Even as we don’t like pain, it is a reminder that we are alive and have a steady pulse. Worse than heartbreak or rage can be the sensation of numbness, when you lose access to your feelings and can’t feel the sadness of an important loss or the aggravations that used to make you scream. Emotional numbness is a common, yet not talked about, symptom of depression.
In an informational video, Will This Numbness Go Away?, J. Raymond DePaulo, Jr., M.D., co-director of the Johns Hopkins Mood Disorders Center, describes emotional numbness and helps people to distinguish between the numbness caused by depression and that from medication side-effects. He also assures anyone experiencing it, that it WILL go away.
I don’t feel anything.
“Numbness is not the most talked about experience or the most prominent experience of a depressed patient,” DePaulo says, “but there is a small group of patients for whom their first concern is that they don’t feel anything.”

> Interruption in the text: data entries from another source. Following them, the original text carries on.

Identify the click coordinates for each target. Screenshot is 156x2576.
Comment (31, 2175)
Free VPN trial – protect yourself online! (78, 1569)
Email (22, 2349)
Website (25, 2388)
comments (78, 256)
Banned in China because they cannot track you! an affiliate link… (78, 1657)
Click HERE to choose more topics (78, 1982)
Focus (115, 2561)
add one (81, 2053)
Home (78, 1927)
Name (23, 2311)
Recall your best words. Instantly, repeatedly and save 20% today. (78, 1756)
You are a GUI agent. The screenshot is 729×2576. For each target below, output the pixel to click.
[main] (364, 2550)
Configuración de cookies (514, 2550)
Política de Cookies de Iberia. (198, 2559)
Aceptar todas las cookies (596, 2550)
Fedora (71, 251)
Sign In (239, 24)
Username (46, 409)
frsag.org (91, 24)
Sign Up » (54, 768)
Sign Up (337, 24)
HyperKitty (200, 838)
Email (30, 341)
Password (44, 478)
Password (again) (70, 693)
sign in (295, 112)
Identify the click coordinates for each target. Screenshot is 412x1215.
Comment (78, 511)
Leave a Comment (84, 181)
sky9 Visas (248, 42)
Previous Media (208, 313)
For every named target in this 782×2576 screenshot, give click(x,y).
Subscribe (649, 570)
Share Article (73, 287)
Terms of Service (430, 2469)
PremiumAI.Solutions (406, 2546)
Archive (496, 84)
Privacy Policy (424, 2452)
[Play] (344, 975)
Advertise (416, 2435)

Writer Phil Eli could be included in that group. He wasn’t prepared for the way his depression stole his sex drive and attention span. Nor was he ready for the overwhelming fatigue that made it difficult for him to stay on task. However, he was most surprised by his inability to feel anything. In his piece “Sometimes Depression Means Not Feeling Anything at All” he writes:
Nothing about hearing the word “depression” prepared me for having a moment of eye contact with my two-year-old niece that I knew ought to melt my heart—but didn’t. Or for sitting at a funeral for a friend, surrounded by sobs and sniffles, and wondering, with a mix of guilt and alarm, why I wasn’t feeling more.
During my recent depression spell, I experienced this kind of numbness for weeks. Political news that would have previously enraged me left me cold. Music had little effect beyond stirring memories of how it used to make me feel. Jokes were unfunny. Books were uninteresting. Food was unappetizing. I felt, as Phillip Lopate wrote in his uncannily accurate poem “Numbness,” “precisely nothing.”
Is it my medication?
To further confuse matters, numbness can also be a side-effect of certain medications.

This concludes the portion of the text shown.